En janvier 2013, Israël a achevé la construction d’une barrière de sécurité le long de sa frontière avec l’Egypte, stoppant presque complètement l’afflux d’Africains en provenance du Sinaï. Ceux qui sont parvenus à gagner la Terre promise avant cette date, même s’ils tombent sous la protection de la convention 1951 de l’Agence des Nations Unies pour les réfugiés1, regrettent de n’être pas dignement considérés par les autorités israéliennes.

« Je suis coincé ici », déplore Daniel, 26 ans, lui aussi érythréen et chrétien, arrivé voilà six ans. « Je ne peux pas travailler, ni étudier ; je ne peux pas non plus sortir du pays : si je rentre chez moi, c’est la prison à vie qui m’attend. Sortir d’Israël m’est également impossible, aucun pays ne me donne de visa ; et maintenant, je risque la prison ».

En Israël, la coalition au pouvoir considère que cette population est exclusivement formée d’immigrés économiques, et ignore les demandes d’asile. Les ministres se sont attelés à les criminaliser et les ont rebaptisé « les infiltrés ». Il s’avère par ailleurs que, lors d’arrestations récentes, le tribunal de Be’er Sheva utilisait des numéros de prisonniers, et non des noms, afin de se référer aux personnes concernées.

« Nous sommes des réfugiés, pas des criminels ! », scandaient les manifestants dimanche, place Rabin, dans le centre-ville de la capitale économique israélienne.

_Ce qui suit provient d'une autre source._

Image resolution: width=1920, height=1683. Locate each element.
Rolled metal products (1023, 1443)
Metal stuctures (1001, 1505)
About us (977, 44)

Les députés de l’opposition se sont majoritairement insurgés contre la nouvelle loi proposée par la députée du Likoud Miri Regev, qui, en mai 2012, avait qualifié les immigrés illégaux de « cancer » – après s’en être excusée. La loi est passée à 30 voix contre 15. Le ministre de l’Intérieur, Gideon Sa’ar, a quant à lui argué que « les droits de l’homme ne constituaient pas un tremplin pour la destruction de la nation ».

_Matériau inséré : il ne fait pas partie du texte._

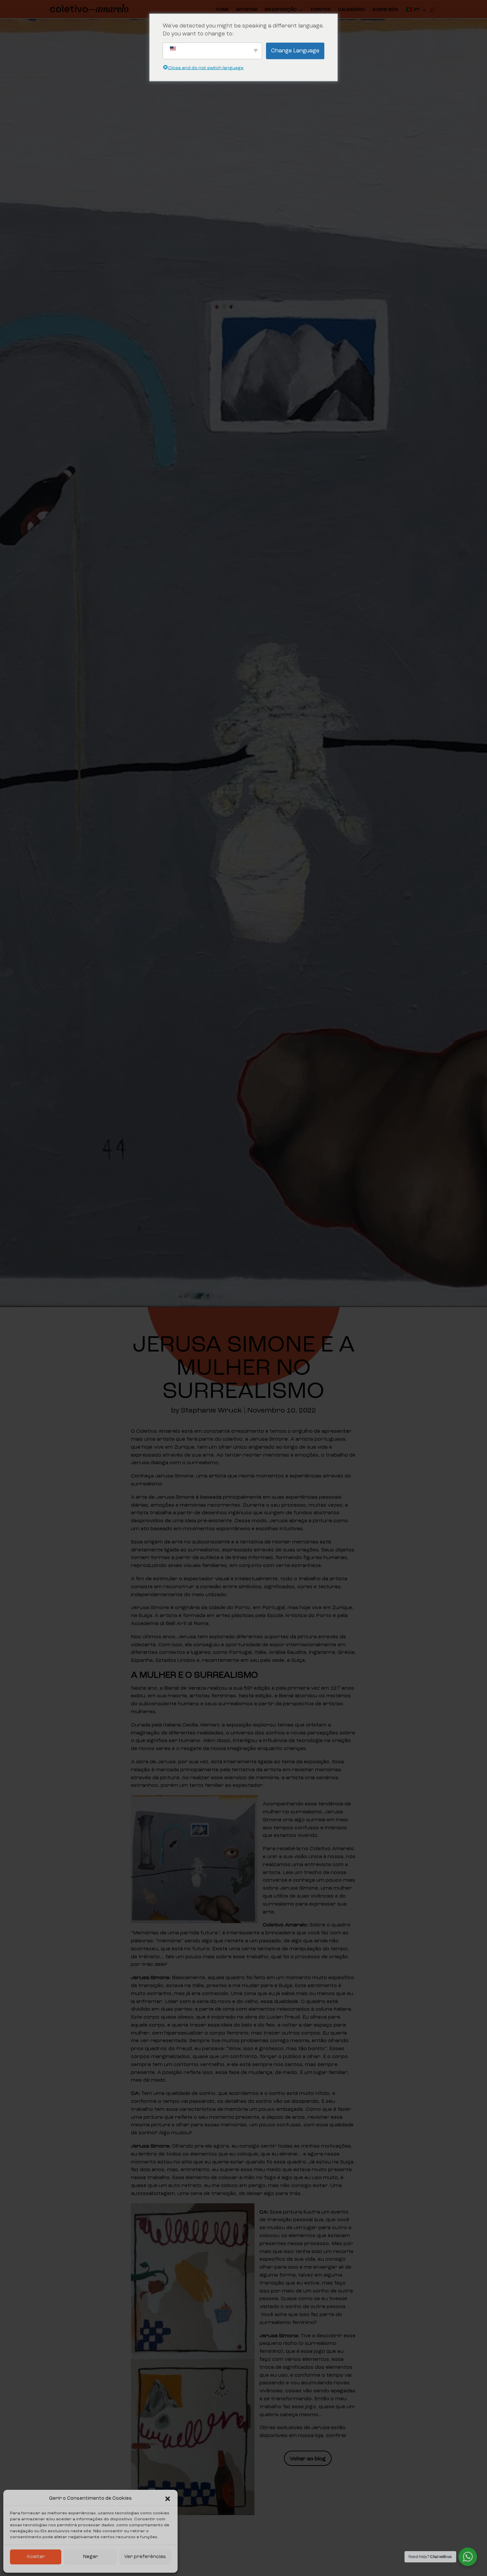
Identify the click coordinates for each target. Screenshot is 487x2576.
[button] (167, 2498)
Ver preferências (145, 2556)
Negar (90, 2556)
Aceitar (36, 2556)
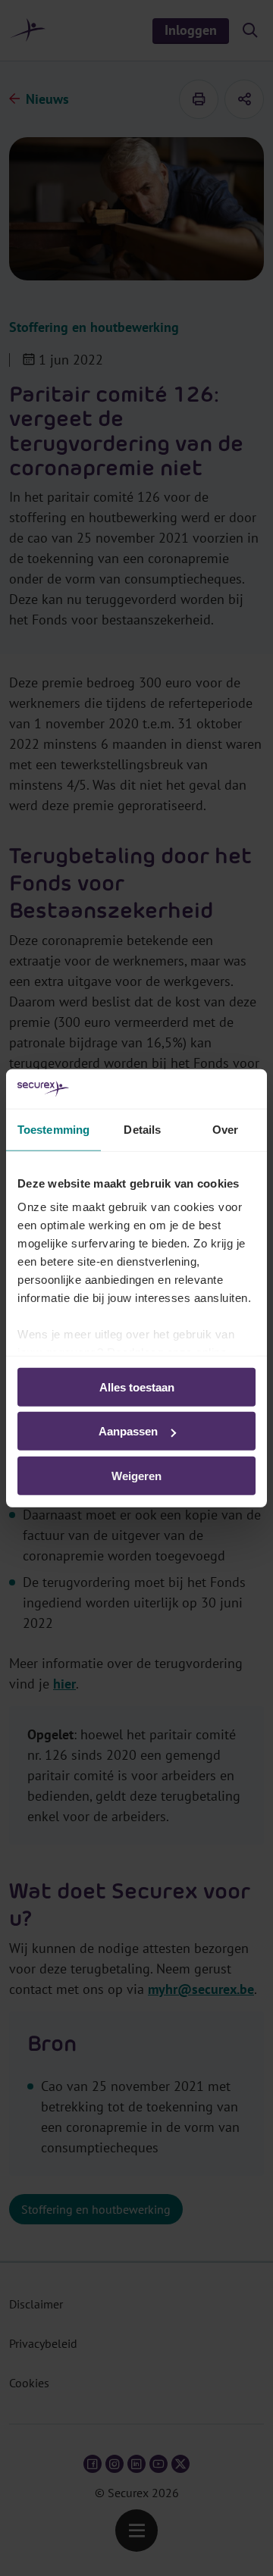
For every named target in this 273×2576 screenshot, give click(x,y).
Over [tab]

Le représentant du Haut Commissariat des Nations Unies pour les réfugiés en Israël a, pour sa part, appelé le gouvernement hébreu à trouver une alternative à l’actuel « entreposage » des immigrés illégaux, soutenant que « les nouvelles lois et politiques d’Israël ne s’inscrivaient pas dans l’esprit de la convention de 1951 pour les réfugiés ». Les dirigeants actuels semblent en effet avoir un peu trop rapidement oublié leur propre histoire.

Note :

1 La convention 1951 de l’Agence des Nations Unies pour les réfugiés stipule qu’une personne fuyant son pays en raison d’une crainte fondée de persécution ne peut être déportée du pays dans lequel elle s’est réfugiée.